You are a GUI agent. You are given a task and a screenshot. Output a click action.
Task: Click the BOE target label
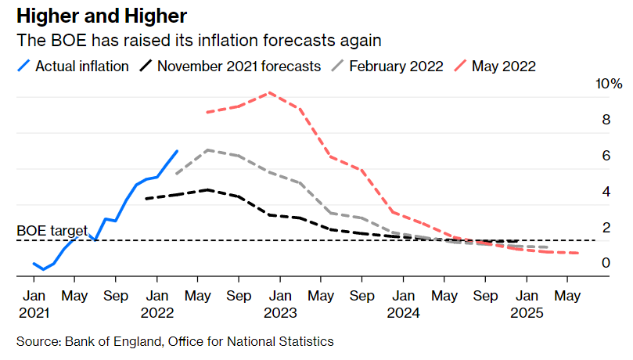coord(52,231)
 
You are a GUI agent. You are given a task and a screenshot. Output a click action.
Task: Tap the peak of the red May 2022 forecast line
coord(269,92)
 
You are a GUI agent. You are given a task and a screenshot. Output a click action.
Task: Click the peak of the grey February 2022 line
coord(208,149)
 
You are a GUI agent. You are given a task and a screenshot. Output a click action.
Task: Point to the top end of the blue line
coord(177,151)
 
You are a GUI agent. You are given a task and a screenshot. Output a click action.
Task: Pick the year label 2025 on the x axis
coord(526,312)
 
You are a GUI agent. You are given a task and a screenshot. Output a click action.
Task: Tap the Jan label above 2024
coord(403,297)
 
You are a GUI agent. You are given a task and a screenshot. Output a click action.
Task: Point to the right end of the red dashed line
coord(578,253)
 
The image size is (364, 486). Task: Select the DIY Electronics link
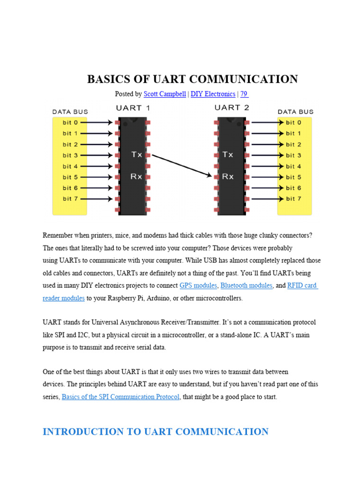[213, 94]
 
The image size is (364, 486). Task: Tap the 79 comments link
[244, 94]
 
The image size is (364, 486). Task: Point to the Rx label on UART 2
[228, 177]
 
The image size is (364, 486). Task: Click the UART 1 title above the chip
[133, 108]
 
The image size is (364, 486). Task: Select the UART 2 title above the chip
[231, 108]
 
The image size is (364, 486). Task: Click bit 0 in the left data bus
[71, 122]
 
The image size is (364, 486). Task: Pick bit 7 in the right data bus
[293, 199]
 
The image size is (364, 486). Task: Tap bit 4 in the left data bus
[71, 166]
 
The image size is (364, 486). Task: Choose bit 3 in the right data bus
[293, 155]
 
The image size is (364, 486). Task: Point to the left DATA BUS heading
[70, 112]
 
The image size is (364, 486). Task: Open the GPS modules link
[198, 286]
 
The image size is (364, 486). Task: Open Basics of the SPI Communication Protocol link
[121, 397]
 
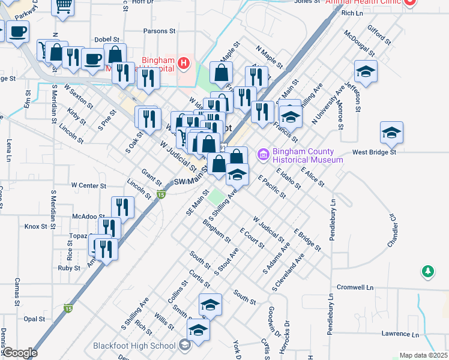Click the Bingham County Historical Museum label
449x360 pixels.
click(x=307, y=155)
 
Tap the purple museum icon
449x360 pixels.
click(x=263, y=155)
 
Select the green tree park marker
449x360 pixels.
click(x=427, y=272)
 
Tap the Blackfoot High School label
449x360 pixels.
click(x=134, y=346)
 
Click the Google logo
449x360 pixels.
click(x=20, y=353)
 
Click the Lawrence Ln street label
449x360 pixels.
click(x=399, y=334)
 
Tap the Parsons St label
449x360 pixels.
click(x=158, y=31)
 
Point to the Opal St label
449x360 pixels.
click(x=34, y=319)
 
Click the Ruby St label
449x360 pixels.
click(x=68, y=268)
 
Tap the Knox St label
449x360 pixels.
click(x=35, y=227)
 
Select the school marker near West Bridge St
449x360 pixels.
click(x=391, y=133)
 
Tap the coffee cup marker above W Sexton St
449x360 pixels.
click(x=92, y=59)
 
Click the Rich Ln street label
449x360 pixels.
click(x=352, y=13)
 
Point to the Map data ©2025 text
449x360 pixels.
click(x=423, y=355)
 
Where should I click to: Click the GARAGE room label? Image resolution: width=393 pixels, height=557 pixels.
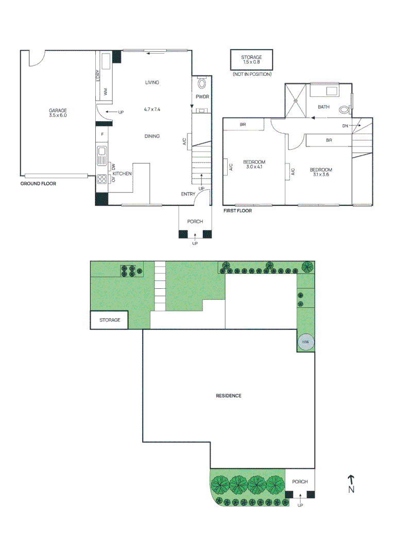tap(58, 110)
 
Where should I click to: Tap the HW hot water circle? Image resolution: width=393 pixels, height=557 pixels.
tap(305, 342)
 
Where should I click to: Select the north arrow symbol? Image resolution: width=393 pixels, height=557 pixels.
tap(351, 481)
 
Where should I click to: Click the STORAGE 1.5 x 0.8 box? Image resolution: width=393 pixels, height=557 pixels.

» **Do this**
Recast every line of the material above as a Markdown table with the columns Row and Material line, numbering each line in turn and omitting blank lines. Leave the pictures out.

» **Output for this exercise**
| Row | Material line |
|---|---|
| 1 | You are a GUI agent. You are given a task and a screenshot. Output a click action. |
| 2 | Task: Click the BOE target label |
| 3 | coord(52,231) |
| 4 | You are a GUI agent. You are given a task and a screenshot. Output a click action. |
| 5 | Task: Tap the peak of the red May 2022 forecast line |
| 6 | coord(269,92) |
| 7 | You are a GUI agent. You are given a task and a screenshot. Output a click action. |
| 8 | Task: Click the peak of the grey February 2022 line |
| 9 | coord(208,149) |
| 10 | You are a GUI agent. You are given a task and a screenshot. Output a click action. |
| 11 | Task: Point to the top end of the blue line |
| 12 | coord(177,151) |
| 13 | You are a GUI agent. You are given a task and a screenshot. Output a click action. |
| 14 | Task: Pick the year label 2025 on the x axis |
| 15 | coord(526,312) |
| 16 | You are a GUI agent. You are given a task and a screenshot. Output a click action. |
| 17 | Task: Tap the Jan label above 2024 |
| 18 | coord(403,297) |
| 19 | You are a GUI agent. You are given a task and a screenshot. Output a click action. |
| 20 | Task: Point to the right end of the red dashed line |
| 21 | coord(578,253) |
| 22 | The image size is (364, 486). Task: Select the DIY Electronics link |
| 23 | [213, 94] |
| 24 | The image size is (364, 486). Task: Tap the 79 comments link |
| 25 | [244, 94] |
| 26 | The image size is (364, 486). Task: Point to the Rx label on UART 2 |
| 27 | [228, 177] |
| 28 | The image size is (364, 486). Task: Click the UART 1 title above the chip |
| 29 | [133, 108] |
| 30 | The image size is (364, 486). Task: Select the UART 2 title above the chip |
| 31 | [231, 108] |
| 32 | The image size is (364, 486). Task: Click bit 0 in the left data bus |
| 33 | [71, 122] |
| 34 | The image size is (364, 486). Task: Pick bit 7 in the right data bus |
| 35 | [293, 199] |
| 36 | The image size is (364, 486). Task: Tap bit 4 in the left data bus |
| 37 | [71, 166] |
| 38 | The image size is (364, 486). Task: Choose bit 3 in the right data bus |
| 39 | [293, 155] |
| 40 | The image size is (364, 486). Task: Point to the left DATA BUS heading |
| 41 | [70, 112] |
| 42 | The image size is (364, 486). Task: Open the GPS modules link |
| 43 | [198, 286] |
| 44 | The image size is (364, 486). Task: Open Basics of the SPI Communication Protocol link |
| 45 | [121, 397] |
| 46 | Click the Bingham County Historical Museum label |
| 47 | 449x360 pixels. |
| 48 | click(x=307, y=155) |
| 49 | Tap the purple museum icon |
| 50 | 449x360 pixels. |
| 51 | click(x=263, y=155) |
| 52 | Select the green tree park marker |
| 53 | 449x360 pixels. |
| 54 | click(x=427, y=272) |
| 55 | Tap the Blackfoot High School label |
| 56 | 449x360 pixels. |
| 57 | click(x=134, y=346) |
| 58 | Click the Google logo |
| 59 | 449x360 pixels. |
| 60 | click(x=20, y=353) |
| 61 | Click the Lawrence Ln street label |
| 62 | 449x360 pixels. |
| 63 | click(x=399, y=334) |
| 64 | Tap the Parsons St label |
| 65 | 449x360 pixels. |
| 66 | click(x=158, y=31) |
| 67 | Point to the Opal St label |
| 68 | 449x360 pixels. |
| 69 | click(x=34, y=319) |
| 70 | Click the Ruby St label |
| 71 | 449x360 pixels. |
| 72 | click(x=68, y=268) |
| 73 | Tap the Knox St label |
| 74 | 449x360 pixels. |
| 75 | click(x=35, y=227) |
| 76 | Select the school marker near West Bridge St |
| 77 | 449x360 pixels. |
| 78 | click(x=391, y=133) |
| 79 | Tap the coffee cup marker above W Sexton St |
| 80 | 449x360 pixels. |
| 81 | click(x=92, y=59) |
| 82 | Click the Rich Ln street label |
| 83 | 449x360 pixels. |
| 84 | click(x=352, y=13) |
| 85 | Point to the Map data ©2025 text |
| 86 | 449x360 pixels. |
| 87 | click(x=423, y=355) |
| 88 | Where should I click to: Click the GARAGE room label? Image resolution: width=393 pixels, height=557 pixels. |
| 89 | tap(58, 110) |
| 90 | Where should I click to: Tap the HW hot water circle? Image resolution: width=393 pixels, height=557 pixels. |
| 91 | tap(305, 342) |
| 92 | Where should I click to: Select the north arrow symbol? Image resolution: width=393 pixels, height=557 pixels. |
| 93 | tap(351, 481) |
| 94 | Where should I click to: Click the STORAGE 1.5 x 0.8 box? Image resolution: width=393 pixels, height=557 pixels. |